1. maintenons-nous un équilibre dynamique entre l’ouverture des marchés et l
’établissement de règles ?

2. restons-nous attachés en priorité à une approche multilatérale ?

3. à l’avenir, comment gérons-nous notre système de préférences commerciales
 ?

4. l’OMC est-elle une organisation adaptée aux besoins d’aujourd’hui ?

c) La troisième réaction vient sous la forme d’un document de 17 pages, daté
du 25 sept. et signé P. Carl, le Directeur général de la DG Commerce. Le
document est intitulé « L’Agenda de Doha pour le Développement après
Cancun ». Ce document est envoyé à tous les gouvernements européens ; il
exprime le point de vue formulé la veille par Pascal Lamy devant le
Parlement européen. Ce texte est très révélateur de la suffisance et de l’
arrogance d’une institution technocratique qui ne supporte pas qu’on s’
oppose à ses vues. On peut résumer cette analyse en 8 points :

1. à l’exception des Européens, tous les acteurs de la conférence de Cancun
sont à blâmer : la présidence de la conférence qui a refusé de prolonger les
discussions au-delà de la date prévue, les pays qui se sont opposés aux
positions européennes et américaines contenues dans le projet de déclaration
ministérielle et qui ont ressuscité la confrontation Nord-Sud (comme si elle
avait jamais cessé !), les Etats-Unis qui ont rejeté avec arrogance les
demandes des Africains de l’Ouest sur le coton ;

2. l’adoption des Accords de Marrakech a été possible grâce au consensus
créé par la conjonction de l’effondrement de l’Union soviétique et de l’
émergence de gouvernements davantage « market oriented » ; ce consensus n’
existe plus ; il y a désormais deux catégories de pays : ceux qui se
satisfont du statu quo et ceux qui veulent étendre les règles de la
libéralisation ; il en résulterait une division entre ceux qui voudraient
limiter l’OMC à une sorte de reproduction du GATT ou OMC I et ceux qui
voudraient une OMC II destinée à pousser plus avant la libéralisation ; l’
Union européenne se range résolument dans la deuxième catégorie ;

3. il faut renforcer les pouvoirs du Directeur général de l’OMC et
officialiser les réunions informelles ;

4. l’Union européenne doit maintenir son option en faveur du
multilatéralisme tout en ne négligeant pas les approches bilatérales et
régionales, les négociations avec les pays du Golf et avec la région Euromed
étant citées en exemples ;

5. l’Union européenne maintient que les matières de Singapour sont parties
intégrantes de l’ADD et qu’elles sont constitutives de l’engagement unique
(il n’y a d’accord sur rien aussi longtemps qu’il n’y a pas d’accord sur
tout). Le refus d’entamer des négociations sur ces matières constitue « une
rupture du contrat de Doha ; »

6. l’accord USA-UE sur l’agriculture est la seule option possible ;

7. le refus de réduire les tarifs douaniers sur les produits non agricoles
est le fait de pays qui pratiquent des politiques de limitation de leurs
importations qui sont contraires au développement de la croissance mondiale ;

8. l’Union européenne estime que les pays en développement ont profité des
accords de l’OMC et refuse que les accords sur les droits de propriété
intellectuelle, sur les services ou sur le mécanisme de règlement des
conflits soient considérés par ces pays comme des concessions qu’ils ont été
obligés de faire aux pays riches. En conséquence, l’Union européenne n’a pas
à faire de concessions pour obtenir, en échange, l’ouverture de négociations
sur les matières de Singapour. Au contraire, c’est aux pays en développement
d’ouvrir d’avantage leurs marchés aux produits européens.

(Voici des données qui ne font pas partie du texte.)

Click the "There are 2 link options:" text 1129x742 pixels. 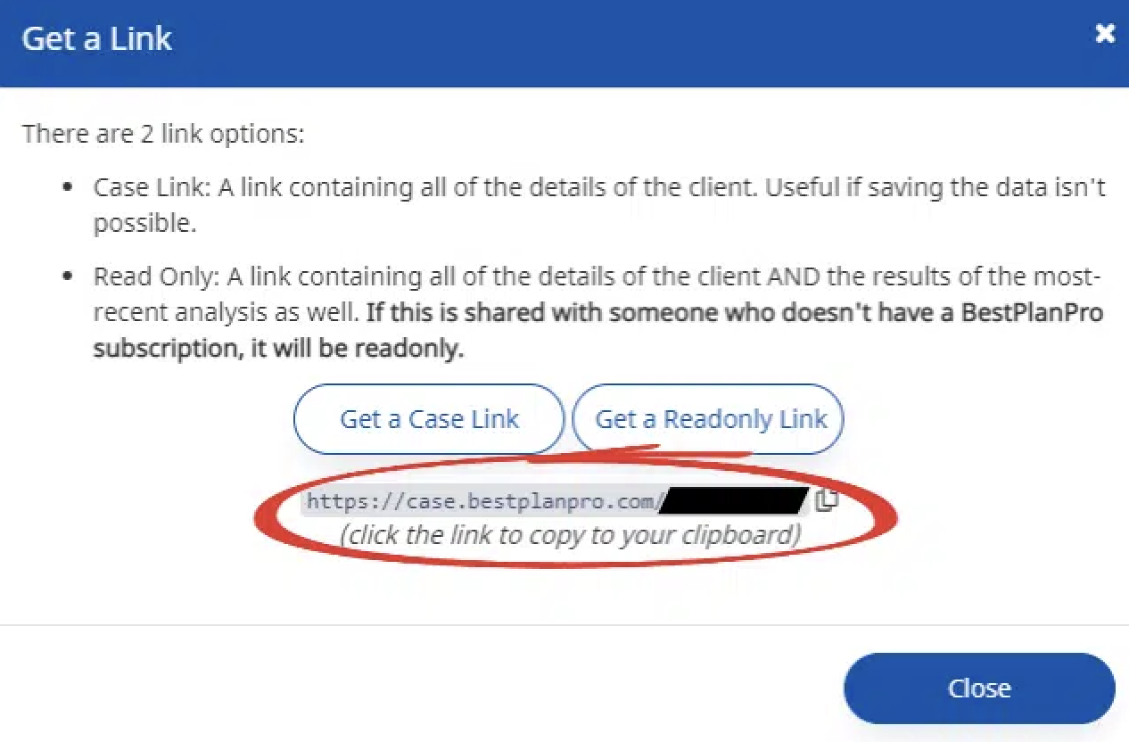pos(163,135)
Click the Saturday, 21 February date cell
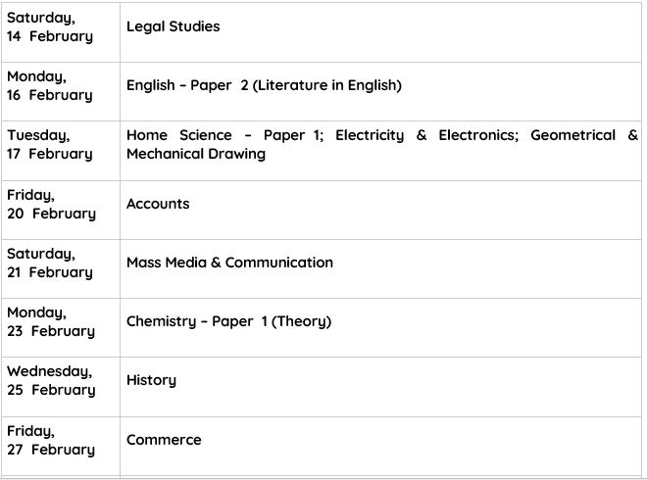647x480 pixels. coord(50,263)
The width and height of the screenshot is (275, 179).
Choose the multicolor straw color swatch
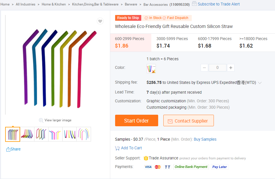151,69
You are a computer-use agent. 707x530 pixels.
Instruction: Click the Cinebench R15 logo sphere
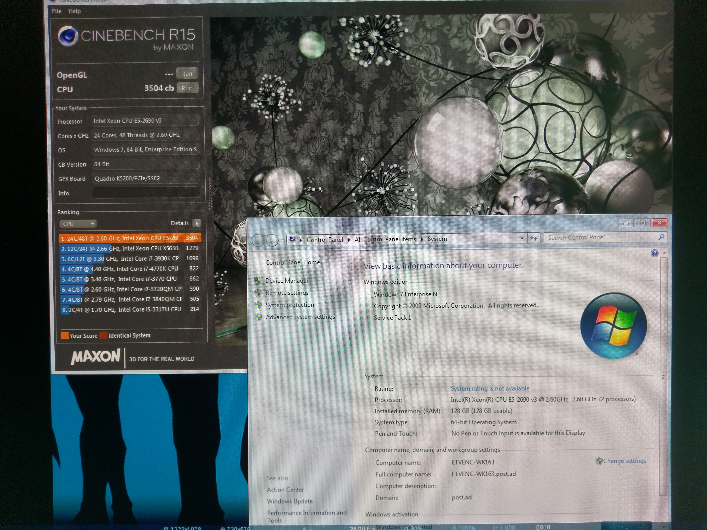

En un mot, l’Union européenne a raison. Elle a fait preuve de flexibilité
dans tous les dossiers (agriculture, services, matières de Singapour) Tous
les autres sont dans l’erreur. Ils doivent se soumettre. Sinon, il faudra
envisager un nouveau cadre où ils ne participeront pas aux décisions et
auquel ils auront plus tard à se soumettre. Formulé en termes politiques, c’
est ce que j’ai entendu à Cancun, le soir du 14 septembre dans la bouche d’
un membre de la délégation européenne : « Nous allons nous passer d’eux et
après ils viendront à genoux manger dans notre main. » Des propos qui se
passent de tout commentaire.

Cette analyse avait fait l’objet d’une note transmise le 23 septembre aux
chefs des différentes missions diplomatiques européennes à Genève en
indiquant que la représentation de l’Union européenne adoptera une attitude
de « wait and see » et ne s’exprimera pas dans les débats à l’OMC jusqu’à 
nouvel ordre. Les Européens, auxquels il n’a pas été donné satisfaction à 
Cancun, décident de bouder. Le rapport de Peter Carl est présenté au Comité
133 le 3 octobre.

d) La quatrième réaction vient du Parlement européen. Le 25 septembre, la
sacro-sainte alliance des chrétiens, des socialistes et des libéraux a
adopté une résolution fourre-tout qui n’inquiète personne puisque tout en
appelant de ses voeux une réforme des méthodes de travail de l’OMC, elle
félicite la prétendue flexibilité des négociateurs européens (on sait ce qu’
il en fut) et exprime sa satisfaction pour la manière dont la Commission a
négocié ! Des négociateurs dont l’arrogance, l’intransigeance et l’
aveuglement ont contribué de manière décisive à l’échec d’une négociation
internationale sont félicités au lieu d’être désavoués ! Par contre, mais
malheureusement minoritaires, Francis Wurtz, au nom du groupe des Gauches
Unies Européennes (communistes et apparentés) et quelques parlementaires du
groupe des Verts (dont Paul Lannoye et Caroline Lucas) ont exprimé un point
de vue critique sur l’attitude des négociateurs européens et sur les
positions qu’ils ont défendues.

e) La cinquième réaction est observée à l’occasion d’un de ces « dialogues
avec la société civile » organisés par les services de Pascal Lamy pour lui
permettre d’affirmer en toutes circonstances qu’il bénéficient de l’appui de
cette « société civile ». Le 1 octobre, dans ce cadre, le patronat fait
entendre sa voix. L’European Services Forum (l’ESF qui regroupe les
prestataires privés de services des différents pays européens) insiste pour
que la Commission reste ferme sur les quatre matières de Singapour et sur la
libéralisation des services quitte à concéder davantage sur l’agriculture.
f) lors d’un colloque, le 9 octobre, Peter Carl indique que les concessions
de dernière minute avancées par les Européens à Cancun ont été formulées
dans le cadre de la conférence et appartiennent au passé.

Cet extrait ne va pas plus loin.